In Europa, dove la media dei neet  del 15,2%, l’Italia resta il Paese con la quota più elevata (26%), sebbene i dati evidenzino un profondo divario nazionale: i neet del Sud si attestano al 36,6 %, contro il 16% del Nord Est.

Quello che i numeri non dicono, però, sono i motivi per cui un giovane smette di studiare e di cercare lavoro. Motivi strutturali della Sicilia che vanno ricondotti alle politiche di sviluppo e all’assetto sociale, in cui un peso determinante lo rivestono le famiglie. Da non sottovalutare, poi, le conseguenze che posso derivare da tale stato di inattività, pericolosissimo per i giovani che rischiano di perdere il senso di appartenenza alla società in cui vivono e di ritrovarsi reclusi ai margini, alla periferia, cioè “fuori”. Sarebbe facile giudicare questi giovani come sfaticati e pigri e, del resto, non sono mancate affermazioni in tal senso di note personalità politiche. Se non si comprende, infatti, che la radice del problema èd estesa, non si riuscirà facilmente a cambiare la situazione e di certo una critica facile o superficiale non aiuta le cose.

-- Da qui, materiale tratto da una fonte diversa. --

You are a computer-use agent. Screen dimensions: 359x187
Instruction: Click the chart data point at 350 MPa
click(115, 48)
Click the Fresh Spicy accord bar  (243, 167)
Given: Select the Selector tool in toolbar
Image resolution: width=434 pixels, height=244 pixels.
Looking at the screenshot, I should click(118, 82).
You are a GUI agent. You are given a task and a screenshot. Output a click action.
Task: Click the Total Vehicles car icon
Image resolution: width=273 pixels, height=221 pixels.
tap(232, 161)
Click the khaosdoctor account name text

La Regione Sicilia il prossimo novembre si appresta a cambiare l’assetto politico. Sarebbe auspicabile che i candidati alla Presidenza non sottovalutassero i recenti dati sui giovani inattivi siciliani e presentassero serie proposte  volte a potenziare i percorsi formativi ed a sviluppare le competenze degli educatori e degli operatori del settore. Progetti che vadano dalla prevenzione dell’abbandono scolastico prematuro, all’orientamento  professionale dei giovani, dai bisogni formativi di insegnanti ed educatori all’inclusione sociale.

Resta il fatto che la Sicilia, nonostante le ricchezze possedute, rappresenta in Europa la più grande fabbrica di quella che ormai è soprannominata la Generazione Neet, la generazione che vive sul divano di casa, perennemente con lo smartphone in mano.